Como creyentes, una de las mejores maneras de enriquecer nuestra vida de oración es aprender de las oraciones registradas en la Biblia. Si miramos el Padre Nuestro de Jesús en Mateo 6 o las peticiones de Pablo en Colosenses 1 por esa iglesia local, podemos aprender bastante sobre cómo interceder por nosotros y por nuestros hermanos. Son modelos que se sienten cercanos y directamente aplicables.
Sin embargo, hay otras oraciones en la Escritura que, por su contexto, parecen más distantes. Aunque del clamor de Nehemías o Daniel podemos aprender sobre el espíritu de arrepentimiento, existe una brecha considerable entre la situación de aquellos creyentes del antiguo pacto y la nuestra.
Una oración que con frecuencia presenta un desafío similar es la que ofrece Salomón en la dedicación del templo. Por un lado, sabemos que este es un creyente que, tristemente, más tarde se dejó llevar por el pecado. Por otra parte, su petición central parece no aplicar a nosotros: pide a Dios que escuche las oraciones de quienes miren hacia ese templo físico. ¿Acaso necesito mirar hacia la Jerusalén actual para que Dios me escuche? Definitivamente no.
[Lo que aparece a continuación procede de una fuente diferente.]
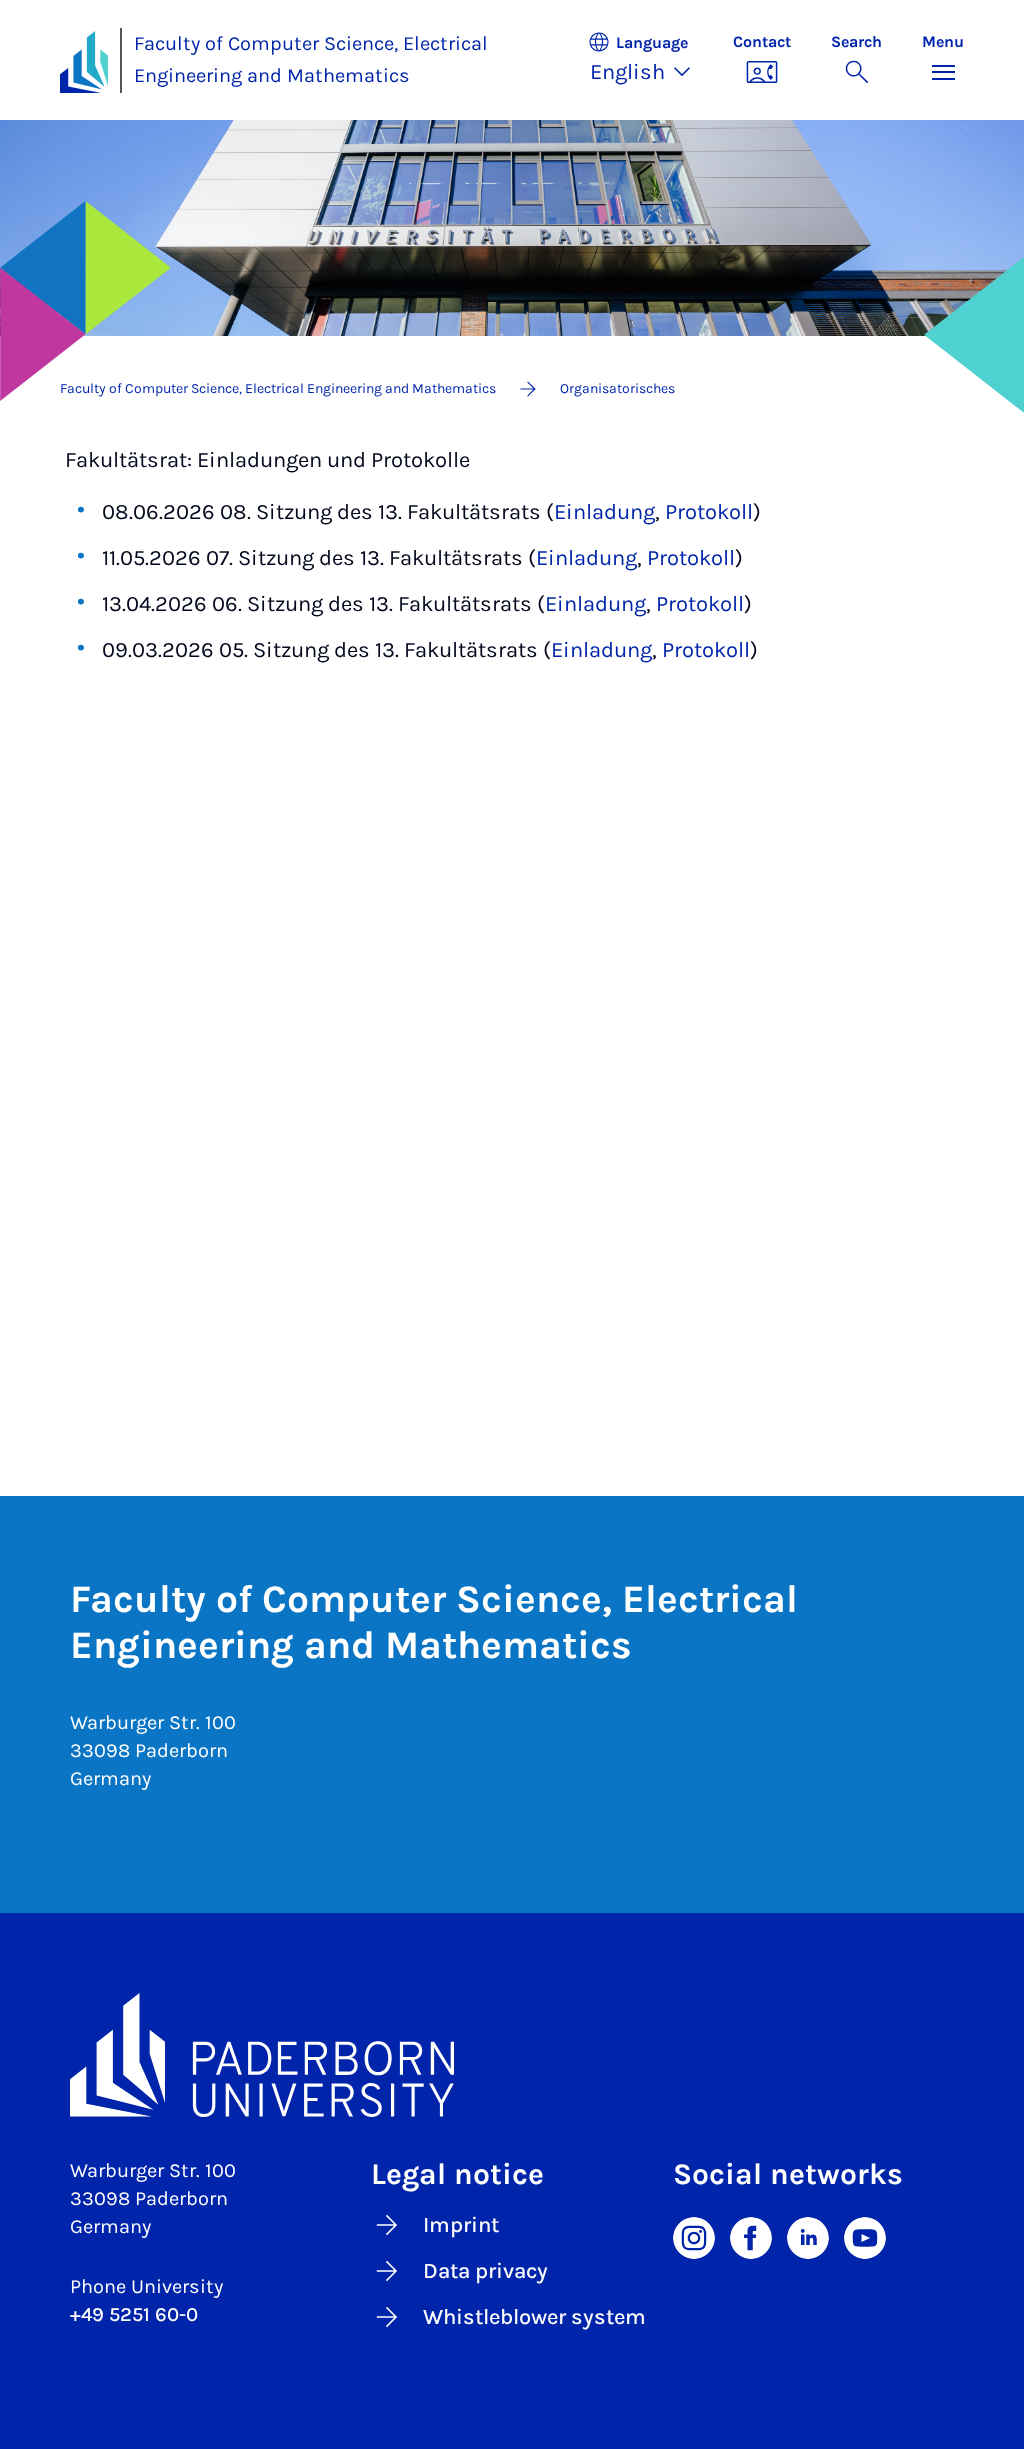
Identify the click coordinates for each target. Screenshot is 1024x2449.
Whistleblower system (534, 2317)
Pero, a pesar de estas dificultades, esta oración puede transformar profundamente nuestra manera de orar si la entendemos correctamente en su contexto y la miramos por medio de los ojos del evangelio. Lejos de ser un modelo obsoleto, la oración de Salomón nos enseña principios eternos sobre cómo acercarnos a Dios. Específicamente, nos muestra dos pilares fundamentales: la necesidad de anclarnos en el carácter de un Dios que cumple Sus promesas y la valiente confianza que brota de Su asombrosa cercanía con Su pueblo.

1. Una correcta comprensión de quién es Dios
Toda oración genuina comienza con una correcta visión de Dios. Antes de presentar sus peticiones, Salomón dedica tiempo a la adoración, maravillado no por lo que Dios podría hacer, sino por lo que ya había hecho. Su oración brota de una profunda comprensión del carácter de Dios, y en 1 Reyes 8:23-24 nos revela el fundamento de su confianza:
Oh Señor, Dios de Israel, no hay Dios como Tú ni arriba en los cielos ni abajo en la tierra, que guardas el pacto y muestras misericordia a Tus siervos que andan delante de Ti con todo su corazón, que has cumplido con Tu siervo David mi padre lo que le prometiste; ciertamente has hablado con Tu boca y lo has cumplido con Tu mano como sucede hoy.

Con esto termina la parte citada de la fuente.